Changes to Occupational Ceilings could affect you
This month has seen some notable changes to the Australian General Skilled Migration programme. Have a look to see how your profession could be affected.

Occupational Ceilings are state and government imposed limits on the issuing of Skilled Migrant visas for each profession.

Some of these changes that have come into affect might impact on your application for a Skilled Migrant visa based on the number of visas that will be issued for a specific profession.

The most important changes are:

> The occupational ceilings have been announced for the 2014-15 year.
> There have been some significant changes to the number of places allocated to Engineers, Accountants, Teachers, IT Professionals, Constructions Trades and Chefs.

Interestingly occupational ceilings will no longer apply to state nominated 190 and 489 visas.

Several Australian states have already announced their occupations lists for the 2014-15 and have started accepting visa applications based on the new conditions.

Changes to the Occupational Ceilings:

The Occupational Ceilings for most professions in most states have now been announced for the 2014-15 Financial Year.

In a positive change Occupational Ceilings will no longer apply to State Nominated visas – they will only apply to Skilled – Independent Subclass 189 visas and family sponsored Skilled Regional Subclass 489 visas.

Effectively this means that states can nominate occupations for Skilled Nominated Subclass 190 and Skilled Regional Subclass 489 visas even if the ceiling has been reached.

As a result, occupational ceilings are only published for occupations on the Skilled Occupations List Occupations, not all occupations on the Critical Skills Occupation List as was the case in previous years.

There have also been some changes in the places available for certain occupations:

Engineers: Good news for engineers is that an additional 2,530 places have been secured for the occupational ceiling.  This is an encouraging move as this field was close to reaching the limit of its occupational ceiling in 2013.

Accountants: The occupational ceiling for accountants have been reduced of 4,242 places.
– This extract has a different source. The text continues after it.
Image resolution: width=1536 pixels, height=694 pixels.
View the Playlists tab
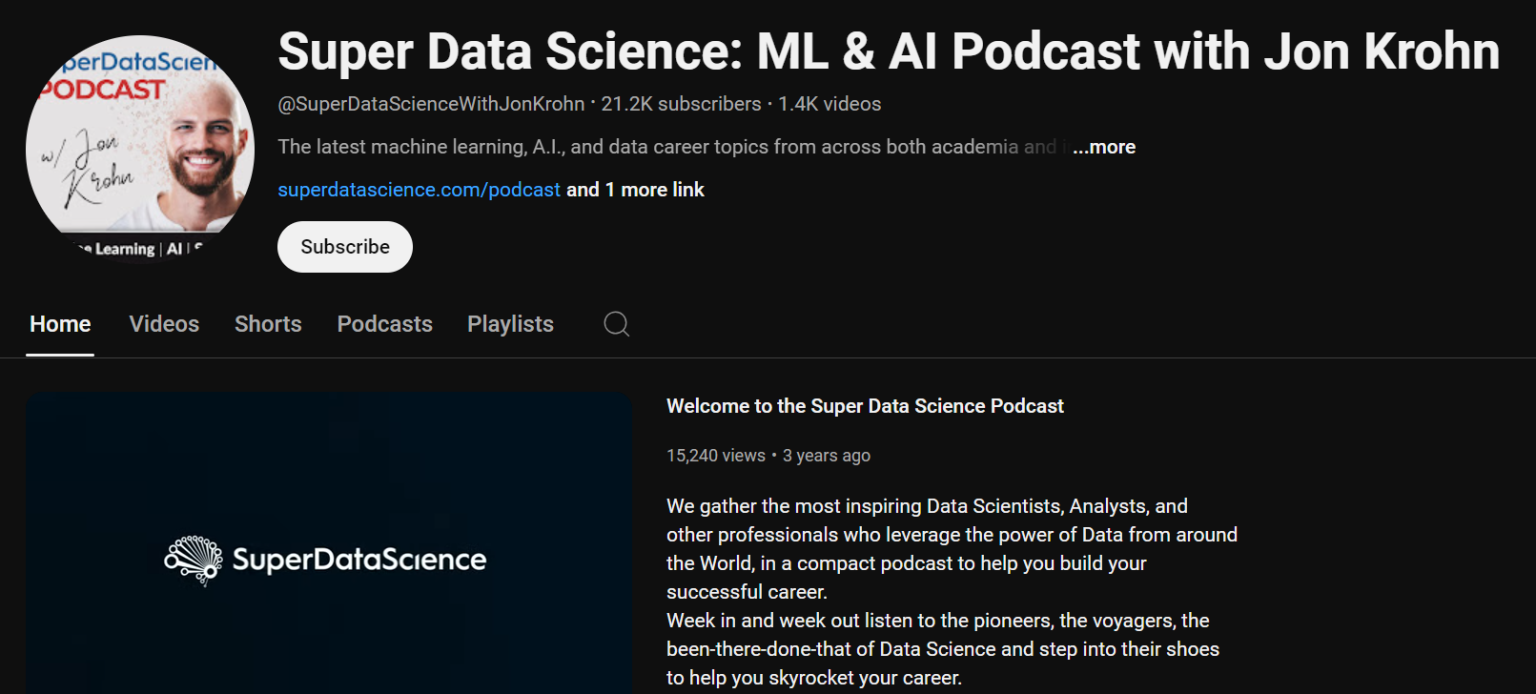click(510, 323)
Last program year, the ceiling was not close to being reached so we are hopeful that the ceiling reduction will not severely impact applicants.

Teachers: The reduction of 1,170 places for the occupational ceiling sounds alarming but is in fact not much cause for concern as applications in this sector have not even come near to making a dent in the available places in 2013.

IT Professionals: The number of available places under the occupational ceiling for IT professionals has been increased by 1,132 places.  This is very encouraging at these occupations were close to meeting the occupational ceiling last year.

Construction Trades and Chefs: While the occupational ceiling for construction trades have been decreased by 2,168 places and 1353 places for chefs, as announced earlier this year; you now longer need a sponsored visa if you are employed in many of the positions in this field.

Registered Nurses: Occupational ceilings for registered nurses have by far seen the biggest increase in places – with 15,042 places available on the list. This is more than double the quota of any other occupational group.

Courtesy of Estelle Vosloo – The Australian Times UK

Administrator’s note:

At least with some of the occupations the government has recognised that shortages are diminishing,such as accountants and engineers, but this will still make it increasingly difficult for local graduates to secure entry positions. Intending migrants should look at the occupational ceiling generally, because the level is outside their control, as is whether the occupation is flagged or not. There is no usual time-table for flagged occupations to be removed, as it is not necessarily a removal exercise but rather a monitoring exercise to see if the occupations flagged still are required on the shortage list. They appear not be removed lightly.

Where proposed applicants should be careful when looking at the SOL is in respect of future work in Australia. The SOL is not published  on a state by state basis but instead nationally. This means that unless extensive research is done before you apply, then you may encounter difficulty securing employment if your preferred state or area does not have  local shortages in that occupation.. Some occupations are in greater or lesser degrees of shortage, so the mere fact that they are on the SOL does not mean employers all over Australia are in need of your services. This means that the time lag between arriving and finding work may extend, or that you may have to travel further afield to find that work.